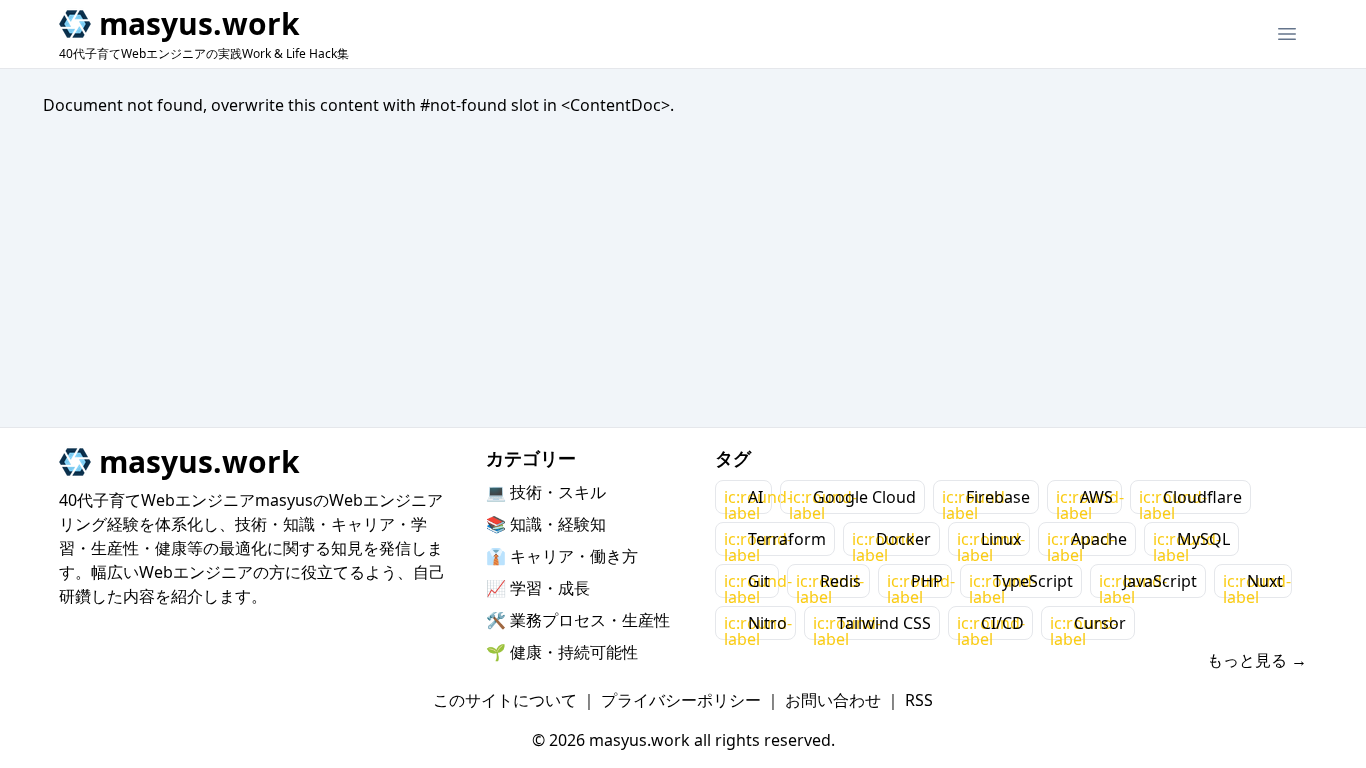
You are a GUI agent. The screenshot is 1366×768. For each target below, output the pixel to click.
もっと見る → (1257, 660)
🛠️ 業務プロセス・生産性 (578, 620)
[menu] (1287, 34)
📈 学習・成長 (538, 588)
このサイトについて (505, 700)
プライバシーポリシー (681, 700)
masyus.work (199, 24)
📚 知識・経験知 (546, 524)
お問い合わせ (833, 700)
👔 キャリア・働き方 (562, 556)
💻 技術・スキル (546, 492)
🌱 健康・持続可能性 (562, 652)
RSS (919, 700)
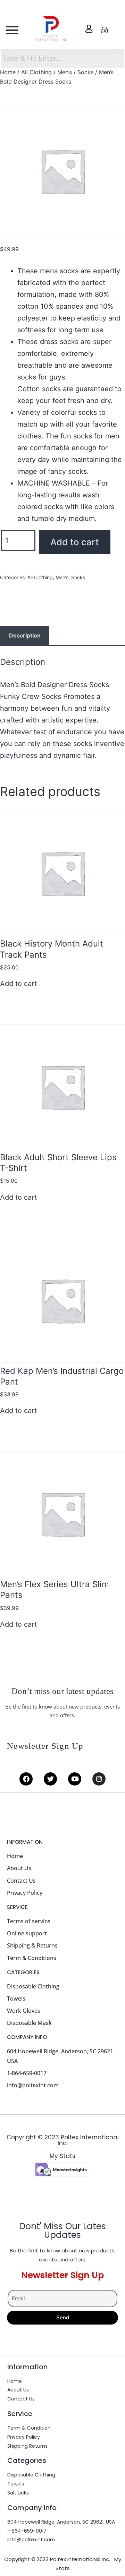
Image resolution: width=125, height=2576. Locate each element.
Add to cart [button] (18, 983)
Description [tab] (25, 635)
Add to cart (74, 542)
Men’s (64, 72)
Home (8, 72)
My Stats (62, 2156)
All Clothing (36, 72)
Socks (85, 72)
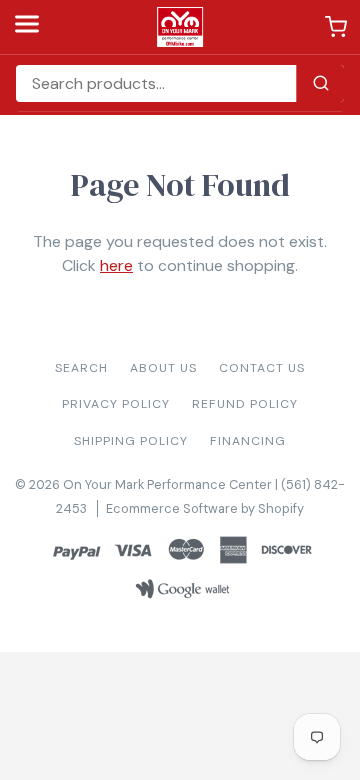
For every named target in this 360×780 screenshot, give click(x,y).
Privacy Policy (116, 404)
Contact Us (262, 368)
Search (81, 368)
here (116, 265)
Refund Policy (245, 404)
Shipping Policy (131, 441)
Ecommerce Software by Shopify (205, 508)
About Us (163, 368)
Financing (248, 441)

* * *

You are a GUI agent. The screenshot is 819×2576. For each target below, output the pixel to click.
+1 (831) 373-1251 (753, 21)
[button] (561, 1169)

...

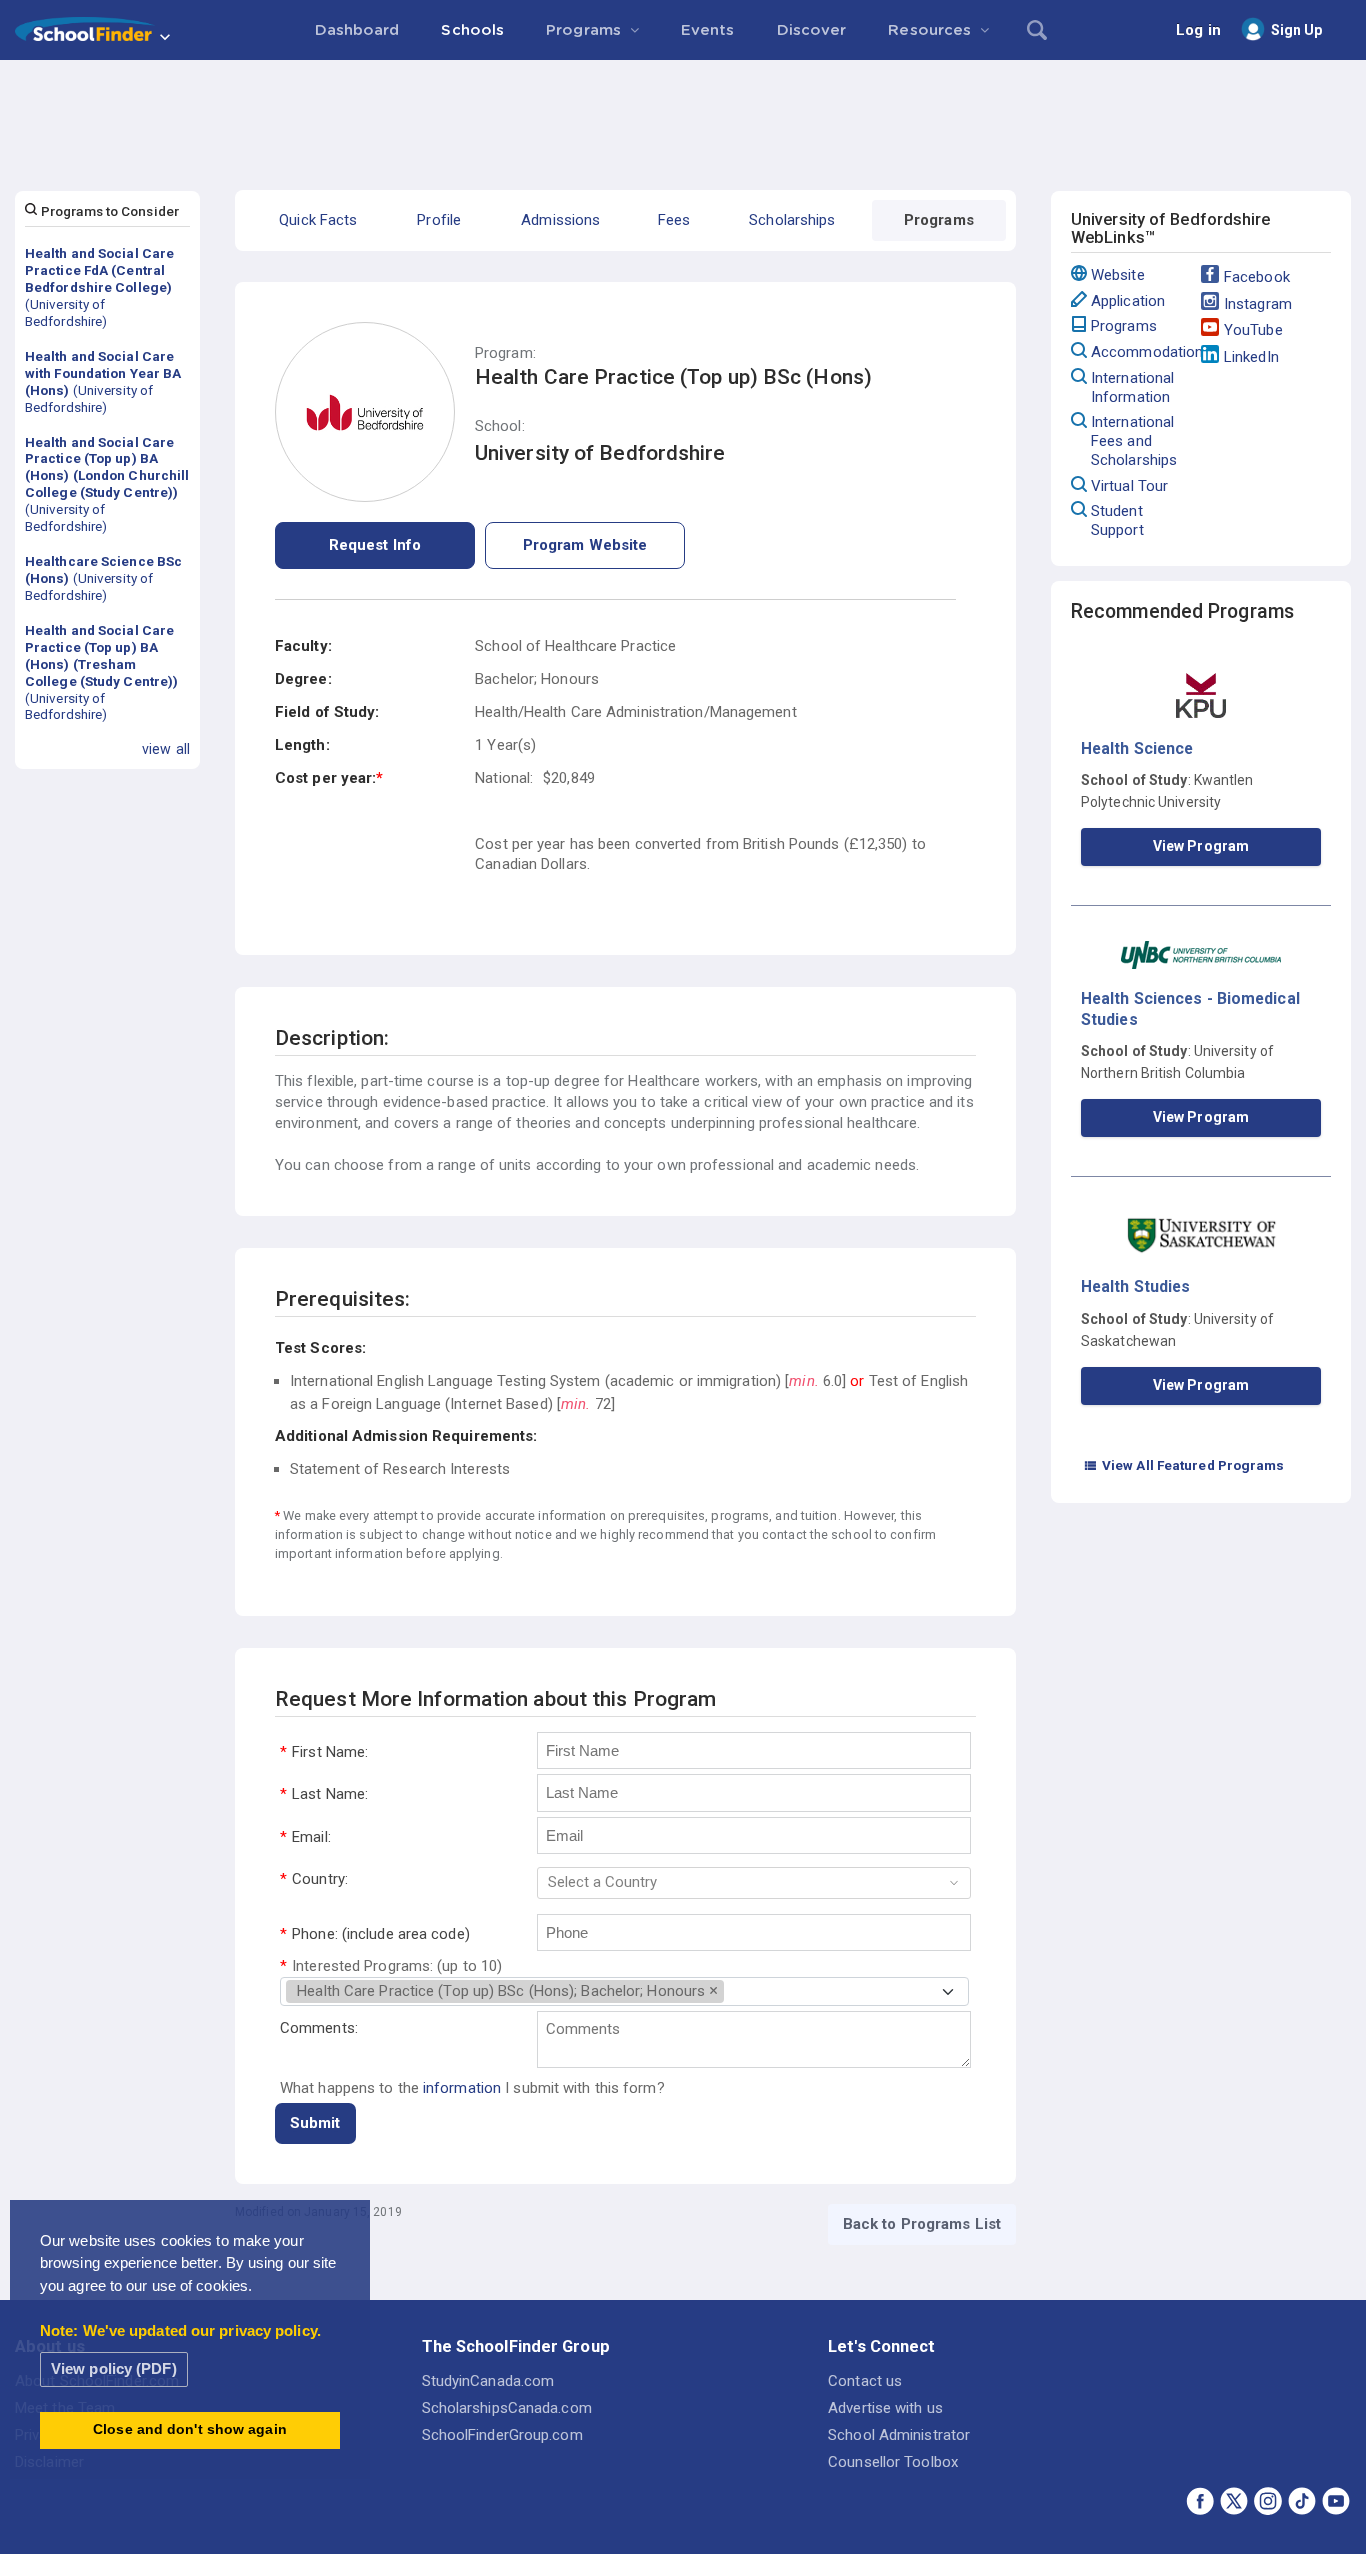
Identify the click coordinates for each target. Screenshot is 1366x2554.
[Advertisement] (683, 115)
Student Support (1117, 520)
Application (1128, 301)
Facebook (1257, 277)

(BRIEF) Going back over the entries above, copy word for word every line from the one that has "Shipping Policy (131, 441)" on through the one that has "Financing (248, 441)".

(SOLUTION TO THE EXERCISE)
Shipping Policy (131, 441)
Ecommerce Software by Shopify (205, 508)
About Us (163, 368)
Financing (248, 441)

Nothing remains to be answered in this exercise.